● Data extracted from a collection
Start of Block
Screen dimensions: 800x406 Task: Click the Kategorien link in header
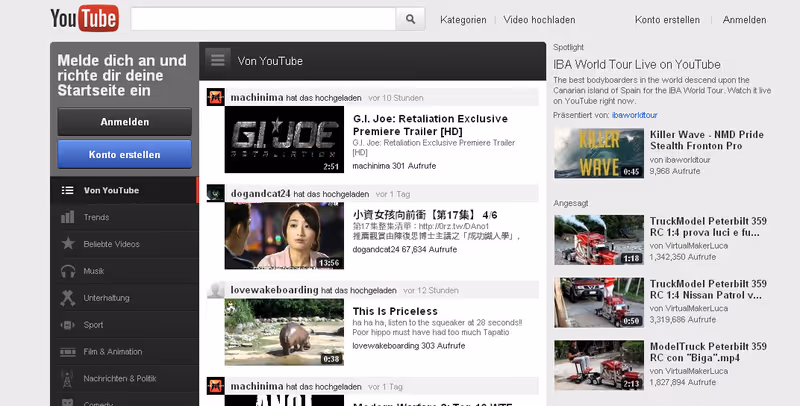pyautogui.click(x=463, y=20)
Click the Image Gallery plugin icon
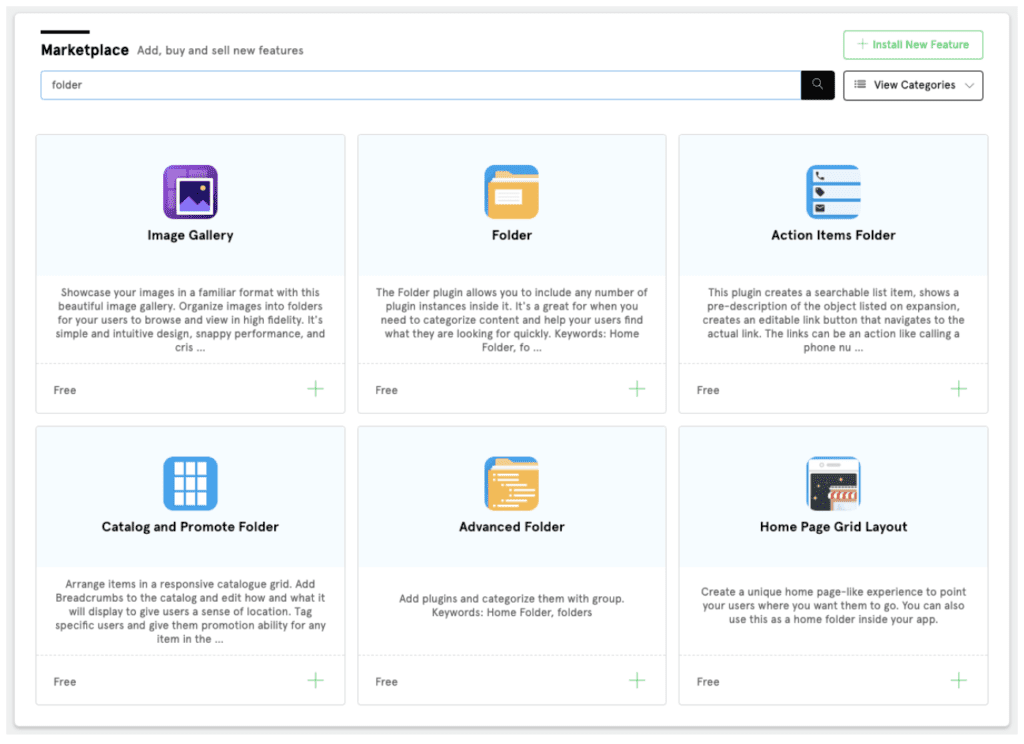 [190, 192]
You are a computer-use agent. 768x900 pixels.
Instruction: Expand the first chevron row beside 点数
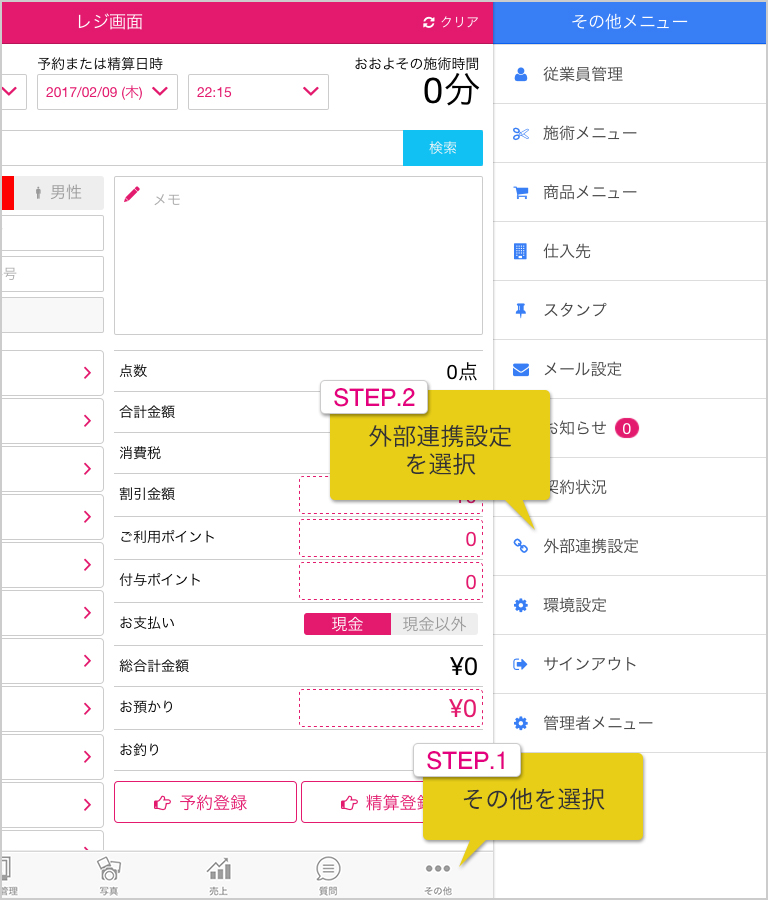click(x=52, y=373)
End of Block
● What is expected
Reproduce each entry exactly, without the pictures.

● Solved problem
Screen dimensions: 800x406 Task: Click the Kategorien link in header
pyautogui.click(x=463, y=20)
Click the Image Gallery plugin icon
 [190, 192]
You are a computer-use agent. 768x900 pixels.
Instruction: Expand the first chevron row beside 点数
click(x=52, y=373)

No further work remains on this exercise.